*INSTRUCTIONS FOR THE TASK:*
Considering every line below, count those with the word "width" and give only the result.

*THE RECORDS:*
§
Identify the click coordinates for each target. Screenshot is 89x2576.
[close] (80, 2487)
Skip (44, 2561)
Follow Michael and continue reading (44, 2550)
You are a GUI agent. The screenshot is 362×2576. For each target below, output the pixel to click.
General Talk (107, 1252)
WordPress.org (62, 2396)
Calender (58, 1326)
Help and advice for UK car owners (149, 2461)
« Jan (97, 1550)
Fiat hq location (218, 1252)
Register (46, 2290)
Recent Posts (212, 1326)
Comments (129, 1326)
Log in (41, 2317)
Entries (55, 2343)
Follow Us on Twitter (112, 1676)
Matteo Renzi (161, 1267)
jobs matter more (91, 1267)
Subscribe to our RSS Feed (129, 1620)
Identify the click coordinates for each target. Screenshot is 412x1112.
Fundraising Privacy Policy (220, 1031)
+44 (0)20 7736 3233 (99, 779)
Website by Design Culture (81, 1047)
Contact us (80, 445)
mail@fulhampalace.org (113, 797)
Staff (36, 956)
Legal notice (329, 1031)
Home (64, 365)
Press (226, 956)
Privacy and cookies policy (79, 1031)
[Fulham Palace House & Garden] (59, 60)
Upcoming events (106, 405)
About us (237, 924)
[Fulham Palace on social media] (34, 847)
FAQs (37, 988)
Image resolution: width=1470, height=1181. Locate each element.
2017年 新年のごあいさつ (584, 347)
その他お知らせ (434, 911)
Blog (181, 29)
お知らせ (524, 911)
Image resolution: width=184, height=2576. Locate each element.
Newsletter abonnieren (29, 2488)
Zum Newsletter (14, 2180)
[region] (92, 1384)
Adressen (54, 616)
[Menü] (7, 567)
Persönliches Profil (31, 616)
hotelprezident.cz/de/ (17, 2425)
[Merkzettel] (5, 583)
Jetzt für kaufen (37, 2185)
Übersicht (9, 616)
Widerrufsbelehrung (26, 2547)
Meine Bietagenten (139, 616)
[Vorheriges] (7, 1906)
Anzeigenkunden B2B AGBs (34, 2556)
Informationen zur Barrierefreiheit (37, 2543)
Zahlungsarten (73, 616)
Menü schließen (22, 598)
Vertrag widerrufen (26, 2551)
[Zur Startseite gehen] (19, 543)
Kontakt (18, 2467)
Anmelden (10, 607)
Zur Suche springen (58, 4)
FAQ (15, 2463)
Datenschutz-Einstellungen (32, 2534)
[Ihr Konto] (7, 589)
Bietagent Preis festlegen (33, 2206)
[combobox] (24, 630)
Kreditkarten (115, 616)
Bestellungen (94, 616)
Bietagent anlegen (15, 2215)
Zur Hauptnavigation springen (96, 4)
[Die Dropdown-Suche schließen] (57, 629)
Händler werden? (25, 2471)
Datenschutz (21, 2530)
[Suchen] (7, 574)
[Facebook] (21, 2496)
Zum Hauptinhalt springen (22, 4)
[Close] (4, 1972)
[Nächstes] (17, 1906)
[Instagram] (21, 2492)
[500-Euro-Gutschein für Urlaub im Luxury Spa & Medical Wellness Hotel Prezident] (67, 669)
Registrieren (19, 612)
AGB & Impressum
§
*OUTPUT FOR THIS EXERCISE:*
2